- _TASK GOAL_
Can you copy the records word for word, starting with the line that contains "Image resolution: width=2163" and going on through the end of the records, leaving out the pictures?

- _DATA PROVIDED_
▽

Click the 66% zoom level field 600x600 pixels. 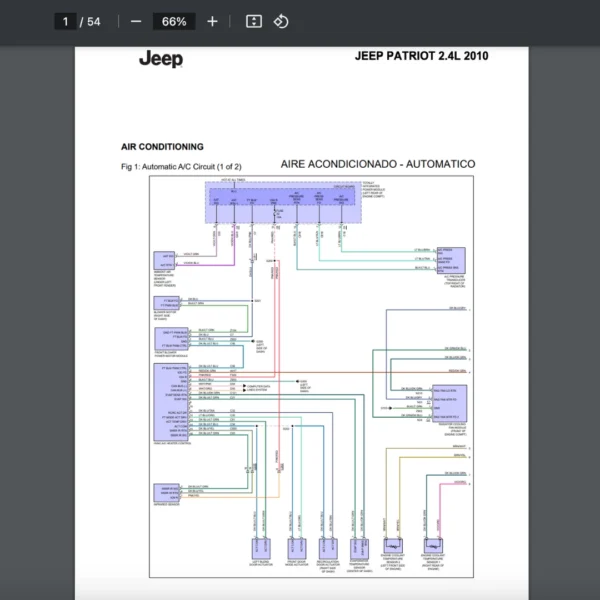(174, 21)
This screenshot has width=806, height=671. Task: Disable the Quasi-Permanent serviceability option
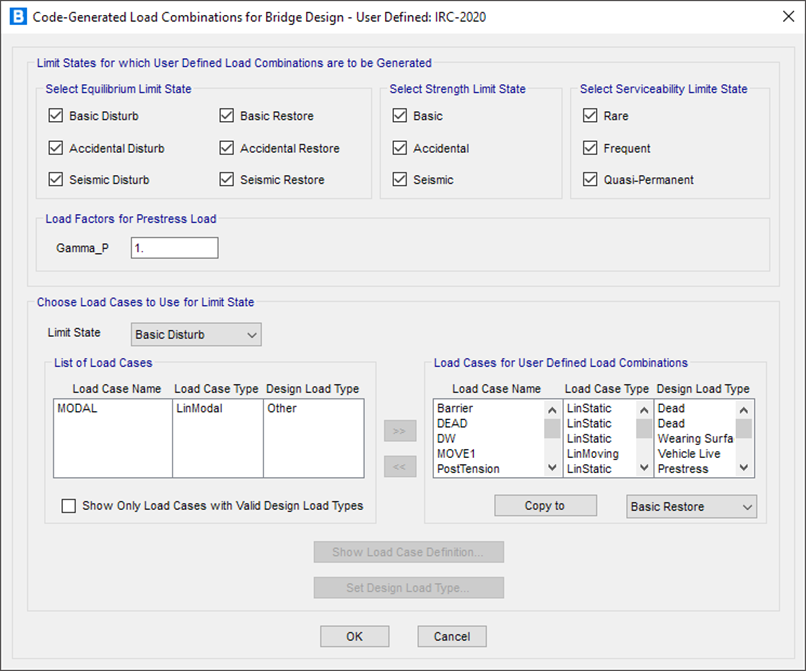590,180
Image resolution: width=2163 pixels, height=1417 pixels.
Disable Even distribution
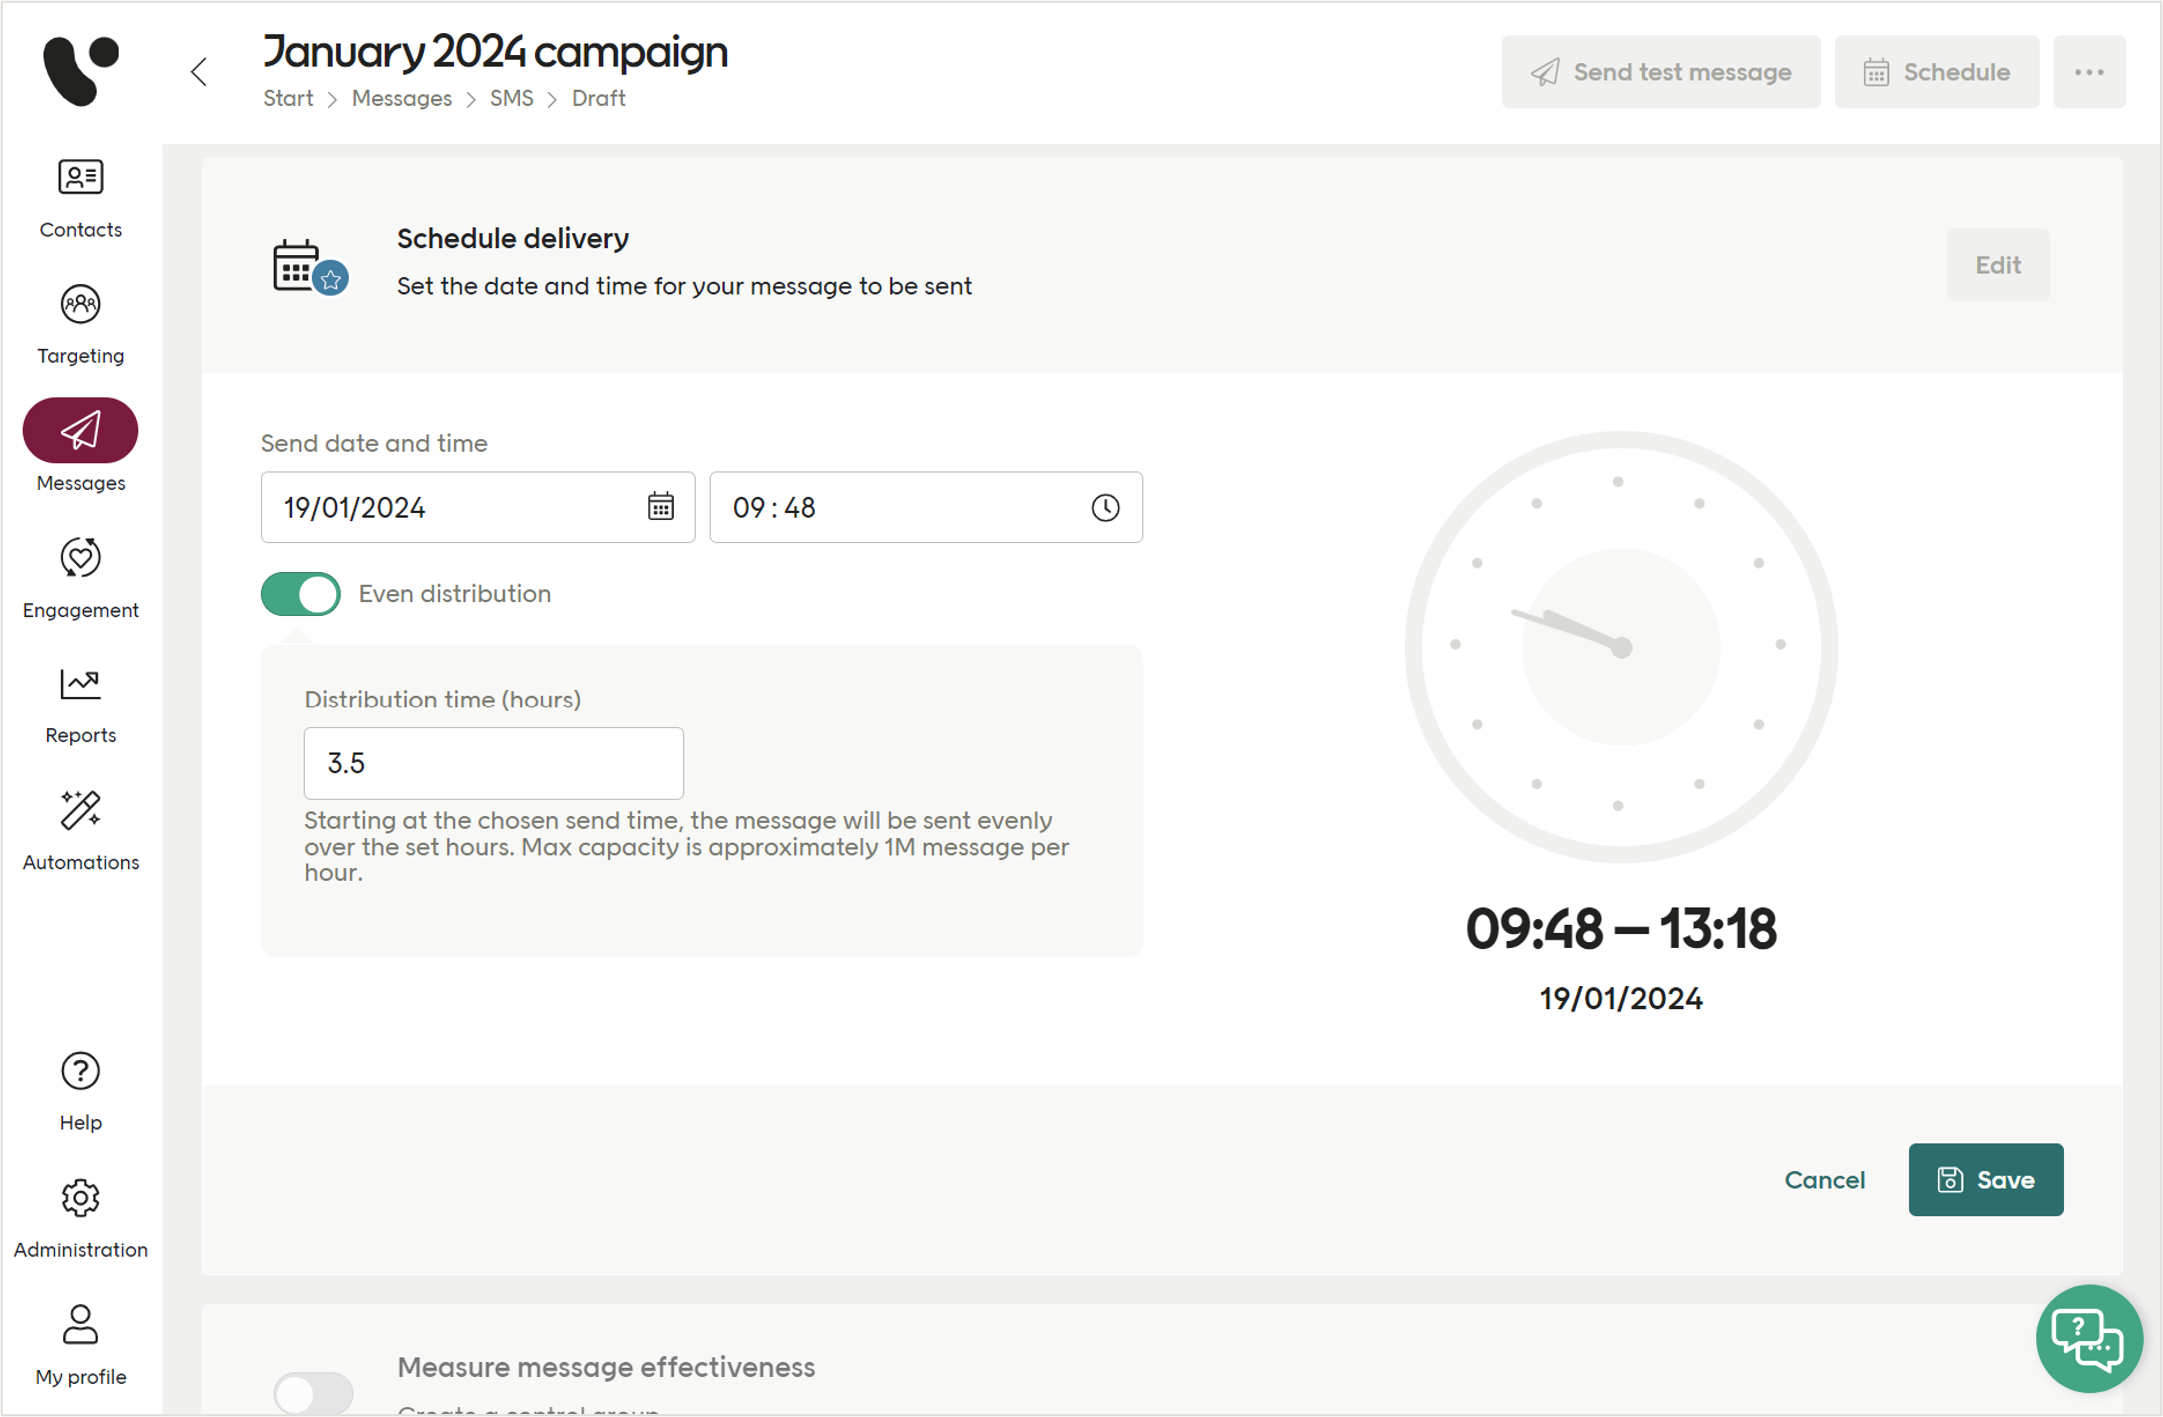tap(299, 593)
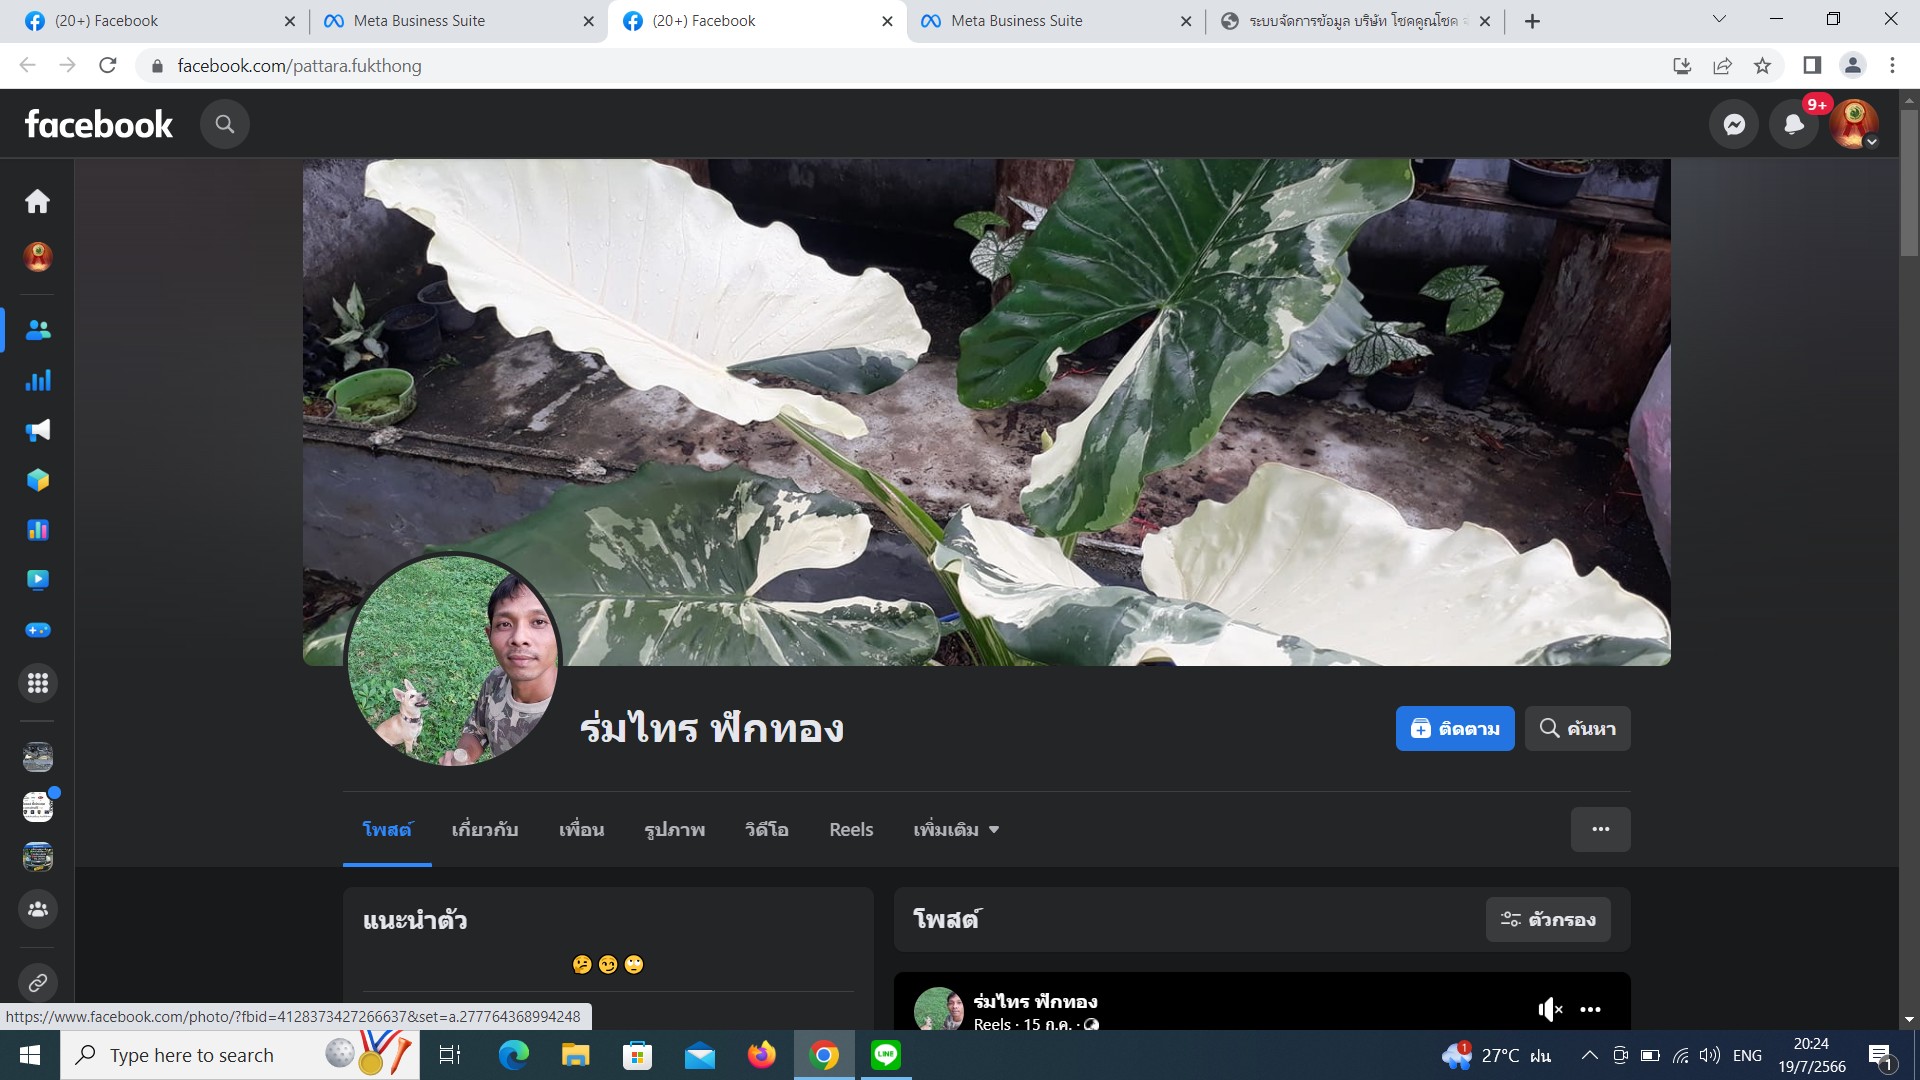Click the profile picture thumbnail

[452, 661]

△

- _PROBLEM SOLUTION_
Image resolution: width=2163 pixels, height=1417 pixels.
Disable Even distribution
tap(299, 593)
Click the profile picture thumbnail

[452, 661]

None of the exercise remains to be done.